For the problem you described, the standard way to reduce computation time of the FFT is to use demodulation (or heterodyning, not sure what the official name is). Multiply your data with a sine with a frequency close to your frequency of interest (could be the exact frequency, but that is not necessary), and then decimate your date (low-pass filtering with corner frequency just below the Nyquist frequency of your down-sampled sample rate, followed by down-sampling). In this way, you have much less points, so your FFT will be faster. The resulting spectrum will be similar to your original spectrum, but simply shifted by the demodulation frequency. So when making a plot, simply add f_demod to your x-axis.
One thing to be careful about is that if you multiply with a real sine, your down-sampled spectrum will actually be the sum of two mirrored spectra, since a real sine consists of positive and negative frequencies. There are two solutions to this
demodulate by both a sine and a cosine of the same frequency, so that you obtain 2 spectra, after which taking the sum or difference will get you your spectrum.
demodulate by multiplying with a complex sine of the form exp(2*pi*i*f_demod*t). The input for your FFT will now be complex, so you will have to calculate a two-sided spectrum. But this is exactly what you want, you will get both the frequencies below and above f_demod.
I prefer the second solution. Quick example:
from __future__ import division
import numpy as np
import matplotlib.pyplot as plt
from matplotlib.mlab import psd
from scipy.signal import decimate
f_line = 123.456
f_demod = 122
f_sample = 1000
t_total = 100
t_win = 10
ratio = 10
t = np.arange(0, t_total, 1 / f_sample)
x = np.sin(2*np.pi*f_line * t) + np.random.randn(len(t)) # sine plus white noise
lo = 2**.5 * np.exp(-2j*np.pi*f_demod * t) # local oscillator
y = decimate(x * lo, ratio) # demodulate and decimate to 100 Hz
z = decimate(y, ratio) # decimate further to 10 Hz
nfft = int(round(f_sample * t_win))
X, fx = psd(x, NFFT = nfft, noverlap = nfft/2, Fs = f_sample)
nfft = int(round(f_sample * t_win / ratio))
Y, fy = psd(y, NFFT = nfft, noverlap = nfft/2, Fs = f_sample / ratio)

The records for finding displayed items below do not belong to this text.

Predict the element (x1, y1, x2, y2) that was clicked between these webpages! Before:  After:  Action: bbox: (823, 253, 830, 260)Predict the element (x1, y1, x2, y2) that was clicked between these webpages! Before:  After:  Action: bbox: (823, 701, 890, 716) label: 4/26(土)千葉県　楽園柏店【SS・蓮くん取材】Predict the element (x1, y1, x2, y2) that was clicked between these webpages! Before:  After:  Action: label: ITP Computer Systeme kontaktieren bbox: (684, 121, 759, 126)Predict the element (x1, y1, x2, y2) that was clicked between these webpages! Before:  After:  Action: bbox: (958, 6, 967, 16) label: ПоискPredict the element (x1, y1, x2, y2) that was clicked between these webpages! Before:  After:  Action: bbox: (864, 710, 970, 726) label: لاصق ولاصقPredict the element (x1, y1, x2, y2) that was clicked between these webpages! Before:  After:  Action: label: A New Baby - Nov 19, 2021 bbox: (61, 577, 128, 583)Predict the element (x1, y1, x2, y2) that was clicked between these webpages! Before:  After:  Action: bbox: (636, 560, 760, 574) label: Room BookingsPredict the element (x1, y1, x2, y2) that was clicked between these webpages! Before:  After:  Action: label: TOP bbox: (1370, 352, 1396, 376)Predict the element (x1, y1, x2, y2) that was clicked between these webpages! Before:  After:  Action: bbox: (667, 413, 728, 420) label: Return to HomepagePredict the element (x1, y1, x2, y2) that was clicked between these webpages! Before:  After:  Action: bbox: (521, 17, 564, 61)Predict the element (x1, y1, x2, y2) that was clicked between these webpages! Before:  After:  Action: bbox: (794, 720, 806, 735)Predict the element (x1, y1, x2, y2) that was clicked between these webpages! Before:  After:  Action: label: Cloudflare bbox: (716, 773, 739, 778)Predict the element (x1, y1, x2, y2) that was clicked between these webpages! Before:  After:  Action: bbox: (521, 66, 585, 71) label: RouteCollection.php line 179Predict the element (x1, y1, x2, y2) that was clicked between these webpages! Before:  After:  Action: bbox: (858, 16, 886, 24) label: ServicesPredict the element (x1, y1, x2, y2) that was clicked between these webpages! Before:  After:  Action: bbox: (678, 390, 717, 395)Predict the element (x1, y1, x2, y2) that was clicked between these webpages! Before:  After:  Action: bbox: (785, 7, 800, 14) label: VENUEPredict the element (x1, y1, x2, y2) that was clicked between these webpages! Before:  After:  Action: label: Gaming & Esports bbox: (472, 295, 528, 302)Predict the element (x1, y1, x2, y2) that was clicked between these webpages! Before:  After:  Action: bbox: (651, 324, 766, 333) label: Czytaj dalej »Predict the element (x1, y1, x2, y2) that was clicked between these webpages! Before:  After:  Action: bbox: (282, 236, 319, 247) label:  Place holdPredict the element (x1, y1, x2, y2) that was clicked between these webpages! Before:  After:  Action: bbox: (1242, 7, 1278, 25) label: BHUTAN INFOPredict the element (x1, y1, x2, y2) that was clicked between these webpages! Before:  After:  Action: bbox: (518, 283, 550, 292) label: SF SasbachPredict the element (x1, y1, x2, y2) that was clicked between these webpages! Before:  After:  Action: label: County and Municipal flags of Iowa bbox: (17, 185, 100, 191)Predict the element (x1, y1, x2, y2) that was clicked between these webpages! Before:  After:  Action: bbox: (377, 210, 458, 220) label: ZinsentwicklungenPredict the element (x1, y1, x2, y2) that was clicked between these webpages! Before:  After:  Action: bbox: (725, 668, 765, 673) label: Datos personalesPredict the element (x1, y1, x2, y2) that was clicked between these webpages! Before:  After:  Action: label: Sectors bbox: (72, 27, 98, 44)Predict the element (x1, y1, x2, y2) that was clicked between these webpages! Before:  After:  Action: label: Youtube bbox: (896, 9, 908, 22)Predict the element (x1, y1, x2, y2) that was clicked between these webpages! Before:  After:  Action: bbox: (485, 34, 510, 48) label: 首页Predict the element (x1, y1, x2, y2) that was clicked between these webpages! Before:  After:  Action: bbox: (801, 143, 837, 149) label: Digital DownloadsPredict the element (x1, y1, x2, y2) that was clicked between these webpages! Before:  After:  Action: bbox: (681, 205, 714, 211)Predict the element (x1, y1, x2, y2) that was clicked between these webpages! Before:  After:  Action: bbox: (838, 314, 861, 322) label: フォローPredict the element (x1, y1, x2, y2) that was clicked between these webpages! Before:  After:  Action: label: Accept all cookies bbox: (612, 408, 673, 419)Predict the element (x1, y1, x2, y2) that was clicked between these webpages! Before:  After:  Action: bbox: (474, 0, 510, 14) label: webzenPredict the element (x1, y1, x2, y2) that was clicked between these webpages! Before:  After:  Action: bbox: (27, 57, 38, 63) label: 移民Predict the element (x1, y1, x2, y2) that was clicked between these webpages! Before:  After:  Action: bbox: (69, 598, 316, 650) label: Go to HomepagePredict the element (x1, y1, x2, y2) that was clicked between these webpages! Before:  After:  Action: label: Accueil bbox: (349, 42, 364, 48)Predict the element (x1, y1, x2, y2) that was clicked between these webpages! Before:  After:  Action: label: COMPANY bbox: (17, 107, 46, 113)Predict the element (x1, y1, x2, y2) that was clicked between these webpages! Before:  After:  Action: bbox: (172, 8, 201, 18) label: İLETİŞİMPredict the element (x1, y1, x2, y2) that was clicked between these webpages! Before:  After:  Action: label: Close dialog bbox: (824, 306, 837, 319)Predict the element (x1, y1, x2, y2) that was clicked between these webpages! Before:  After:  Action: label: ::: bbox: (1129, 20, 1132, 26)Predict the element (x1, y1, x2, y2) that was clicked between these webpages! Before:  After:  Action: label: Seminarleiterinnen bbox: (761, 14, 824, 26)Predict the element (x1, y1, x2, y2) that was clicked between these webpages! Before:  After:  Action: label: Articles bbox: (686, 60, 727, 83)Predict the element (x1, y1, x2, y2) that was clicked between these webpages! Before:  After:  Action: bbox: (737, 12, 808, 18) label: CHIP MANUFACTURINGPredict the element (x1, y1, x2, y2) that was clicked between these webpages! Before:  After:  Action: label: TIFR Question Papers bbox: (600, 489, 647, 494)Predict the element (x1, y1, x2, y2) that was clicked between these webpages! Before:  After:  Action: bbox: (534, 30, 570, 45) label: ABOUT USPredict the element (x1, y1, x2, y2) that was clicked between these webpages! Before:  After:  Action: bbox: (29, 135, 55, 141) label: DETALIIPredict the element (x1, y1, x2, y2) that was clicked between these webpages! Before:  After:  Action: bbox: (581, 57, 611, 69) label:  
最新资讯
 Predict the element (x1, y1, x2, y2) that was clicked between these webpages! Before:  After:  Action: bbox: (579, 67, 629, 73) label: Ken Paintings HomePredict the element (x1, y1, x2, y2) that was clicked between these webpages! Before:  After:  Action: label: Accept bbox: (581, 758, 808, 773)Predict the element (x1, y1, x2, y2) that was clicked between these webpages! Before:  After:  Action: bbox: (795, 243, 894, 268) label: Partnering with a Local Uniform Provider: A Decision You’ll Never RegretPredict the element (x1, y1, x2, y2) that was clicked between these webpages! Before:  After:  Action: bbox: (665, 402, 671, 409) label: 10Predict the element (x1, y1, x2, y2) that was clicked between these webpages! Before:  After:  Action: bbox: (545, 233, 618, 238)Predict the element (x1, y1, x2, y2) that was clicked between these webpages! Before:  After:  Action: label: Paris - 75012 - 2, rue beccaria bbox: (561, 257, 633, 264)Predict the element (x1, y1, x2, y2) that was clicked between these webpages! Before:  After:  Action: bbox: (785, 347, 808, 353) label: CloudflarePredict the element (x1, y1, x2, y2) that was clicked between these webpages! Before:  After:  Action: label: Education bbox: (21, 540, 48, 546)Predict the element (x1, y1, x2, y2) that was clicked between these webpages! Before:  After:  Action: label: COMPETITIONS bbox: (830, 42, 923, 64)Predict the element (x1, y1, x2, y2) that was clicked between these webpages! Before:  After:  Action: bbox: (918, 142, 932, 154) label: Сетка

nfft = int(round(f_sample * t_win / ratio**2))
Z, fz = psd(z, NFFT = nfft, noverlap = nfft/2, Fs = f_sample / ratio**2)
plt.semilogy(fx, X, fy + f_demod, Y, fz + f_demod, Z)
plt.xlabel('Frequency (Hz)')
plt.ylabel('PSD (V^2/Hz)')
plt.legend(('Full bandwidth FFT', '100 Hz FFT', '10 Hz FFT'))
plt.show()
Result:
If you zoom in, you will note that the results are virtually identical within the pass-band of the decimation filter. One thing to be careful of is that the low-pass filters used in decimate will become numerically instable if you use decimation ratios much larger than 10. The solution to this is to decimate in several passes for large ratios, i.e. to decimate by a factor of 1000, you decimate 3 times by a factor 10.